-- START OF PASSAGE GIVEN --

# What Is A Radicand? (3 Important Things To Know)

When we deal with radicals, we need to know the various parts and how they affect the value of the radical.  For example, the index of a radical is important, but we also need to understand the radicand.

So, what is a radicand?  A radicand is the number under a radical symbol – it is the value we are taking a root of. The index tells us whether to take the square root, cube root, or another root of a radicand. Depending on the value of the radicand and index, we may get real roots, pure imaginary roots, or complex roots.

Of course, we can also have fractions or decimals as radicands.  We just might need to take a few extra steps to simplify in some of these cases.

In this article, we’ll talk about radicands, including what they are and what values they can take on.  We will also give some examples to show the various cases, to get a better grasp on the concept of radicands.

Let’s get started.

A radicand is the number or expression under a radical symbol.  For the radical n√x, we say that n is the index and x is the radicand.

The radicand is the value we are taking the root of.  For the radical n√x, we say that we are taking “the nth root of x.”

So, the index tells us whether to take square root (n = 2), cube root (n = 3), fourth root (n = 4), or another root of a radicand.

-- END OF PASSAGE GIVEN --
-- START OF SUPPLIED RECORDS --

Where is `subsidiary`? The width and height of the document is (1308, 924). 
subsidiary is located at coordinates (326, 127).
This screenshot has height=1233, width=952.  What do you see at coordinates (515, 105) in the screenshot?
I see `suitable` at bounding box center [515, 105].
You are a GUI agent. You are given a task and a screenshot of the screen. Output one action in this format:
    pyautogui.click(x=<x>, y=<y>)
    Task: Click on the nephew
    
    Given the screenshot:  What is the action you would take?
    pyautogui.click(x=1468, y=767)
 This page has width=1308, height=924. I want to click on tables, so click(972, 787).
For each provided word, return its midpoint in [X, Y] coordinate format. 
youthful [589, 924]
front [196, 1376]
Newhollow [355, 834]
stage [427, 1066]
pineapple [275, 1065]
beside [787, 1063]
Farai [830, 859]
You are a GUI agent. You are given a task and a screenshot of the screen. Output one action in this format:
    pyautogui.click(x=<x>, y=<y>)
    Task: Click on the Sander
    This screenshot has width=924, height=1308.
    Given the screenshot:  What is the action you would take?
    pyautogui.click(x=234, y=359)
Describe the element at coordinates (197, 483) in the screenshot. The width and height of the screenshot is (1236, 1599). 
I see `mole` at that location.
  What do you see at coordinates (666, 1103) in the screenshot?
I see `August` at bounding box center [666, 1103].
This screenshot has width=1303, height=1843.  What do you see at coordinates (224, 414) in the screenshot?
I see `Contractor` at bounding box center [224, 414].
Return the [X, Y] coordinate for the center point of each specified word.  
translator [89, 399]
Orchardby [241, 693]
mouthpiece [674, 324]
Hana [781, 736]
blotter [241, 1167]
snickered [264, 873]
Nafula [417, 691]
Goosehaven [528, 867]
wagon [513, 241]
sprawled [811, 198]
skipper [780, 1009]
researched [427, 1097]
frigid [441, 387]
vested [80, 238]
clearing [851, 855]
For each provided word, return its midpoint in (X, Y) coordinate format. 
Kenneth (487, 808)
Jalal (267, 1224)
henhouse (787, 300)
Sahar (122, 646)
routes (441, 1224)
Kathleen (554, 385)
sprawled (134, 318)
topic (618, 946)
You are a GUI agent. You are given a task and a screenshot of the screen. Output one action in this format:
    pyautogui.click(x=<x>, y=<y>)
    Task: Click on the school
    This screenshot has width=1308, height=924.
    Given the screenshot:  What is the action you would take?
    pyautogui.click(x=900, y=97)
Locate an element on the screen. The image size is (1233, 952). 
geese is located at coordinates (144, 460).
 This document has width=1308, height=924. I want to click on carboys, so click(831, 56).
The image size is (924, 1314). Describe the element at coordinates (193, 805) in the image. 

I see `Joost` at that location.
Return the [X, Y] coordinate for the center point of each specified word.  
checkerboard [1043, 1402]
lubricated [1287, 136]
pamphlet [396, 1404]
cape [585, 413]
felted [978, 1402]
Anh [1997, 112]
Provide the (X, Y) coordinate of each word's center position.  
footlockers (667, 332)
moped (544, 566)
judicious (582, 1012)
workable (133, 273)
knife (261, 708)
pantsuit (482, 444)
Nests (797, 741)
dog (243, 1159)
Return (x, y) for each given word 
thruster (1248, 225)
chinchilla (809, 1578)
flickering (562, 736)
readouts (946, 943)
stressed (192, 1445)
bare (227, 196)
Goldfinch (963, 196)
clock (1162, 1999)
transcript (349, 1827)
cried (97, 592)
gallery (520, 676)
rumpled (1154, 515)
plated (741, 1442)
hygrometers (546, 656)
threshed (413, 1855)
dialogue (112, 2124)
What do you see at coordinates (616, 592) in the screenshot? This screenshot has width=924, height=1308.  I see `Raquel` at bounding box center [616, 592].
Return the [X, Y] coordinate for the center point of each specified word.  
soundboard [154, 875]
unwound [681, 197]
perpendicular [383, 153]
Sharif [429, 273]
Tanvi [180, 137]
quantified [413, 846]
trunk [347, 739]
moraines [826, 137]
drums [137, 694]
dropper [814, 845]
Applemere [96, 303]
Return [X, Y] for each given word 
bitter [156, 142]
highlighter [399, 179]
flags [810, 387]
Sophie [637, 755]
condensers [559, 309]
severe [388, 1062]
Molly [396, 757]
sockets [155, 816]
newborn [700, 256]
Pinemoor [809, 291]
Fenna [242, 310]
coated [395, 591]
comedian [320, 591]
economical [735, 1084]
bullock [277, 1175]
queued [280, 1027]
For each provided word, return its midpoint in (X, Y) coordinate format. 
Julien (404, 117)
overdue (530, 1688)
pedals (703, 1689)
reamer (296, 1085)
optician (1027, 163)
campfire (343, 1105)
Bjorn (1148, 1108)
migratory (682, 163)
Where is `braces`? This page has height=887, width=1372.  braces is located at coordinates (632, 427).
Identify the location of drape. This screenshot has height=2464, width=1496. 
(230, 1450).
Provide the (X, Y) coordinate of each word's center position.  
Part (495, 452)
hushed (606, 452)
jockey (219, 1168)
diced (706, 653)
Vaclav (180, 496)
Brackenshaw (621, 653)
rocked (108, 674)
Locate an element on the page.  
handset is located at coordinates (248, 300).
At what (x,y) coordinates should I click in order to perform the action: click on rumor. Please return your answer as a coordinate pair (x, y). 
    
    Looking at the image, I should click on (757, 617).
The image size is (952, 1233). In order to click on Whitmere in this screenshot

-- END OF SUPPLIED RECORDS --

TASK INSTRUCTIONS
**A)** According to the radicand article, what does the index of a radical tell us about the radicand? Answer in one to three sentences.
**B)** Render the stretch of the records from the line that contains "Jalal (267, 1224)" through the line that contains "footlockers (667, 332)" as a numbered list, leaving out blank lines.
The radicand article and the records have nothing to do with each other.

SOLUTIONS TO THE TASKS
**A)** The index tells us which root to take of the radicand: the square root when n = 2, the cube root when n = 3, the fourth root when n = 4, or another root. Together with the value of the radicand, it decides whether the roots are real, pure imaginary, or complex.

**B)**
1. Jalal (267, 1224)
2. henhouse (787, 300)
3. Sahar (122, 646)
4. routes (441, 1224)
5. Kathleen (554, 385)
6. sprawled (134, 318)
7. topic (618, 946)
8. You are a GUI agent. You are given a task and a screenshot of the screen. Output one action in this format:
9.     pyautogui.click(x=<x>, y=<y>)
10.     Task: Click on the school
11.     This screenshot has width=1308, height=924.
12.     Given the screenshot:  What is the action you would take?
13.     pyautogui.click(x=900, y=97)
14. Locate an element on the screen. The image size is (1233, 952). 
15. geese is located at coordinates (144, 460).
16.  This document has width=1308, height=924. I want to click on carboys, so click(831, 56).
17. The image size is (924, 1314). Describe the element at coordinates (193, 805) in the image. 
18. I see `Joost` at that location.
19. Return the [X, Y] coordinate for the center point of each specified word.  
20. checkerboard [1043, 1402]
21. lubricated [1287, 136]
22. pamphlet [396, 1404]
23. cape [585, 413]
24. felted [978, 1402]
25. Anh [1997, 112]
26. Provide the (X, Y) coordinate of each word's center position.  
27. footlockers (667, 332)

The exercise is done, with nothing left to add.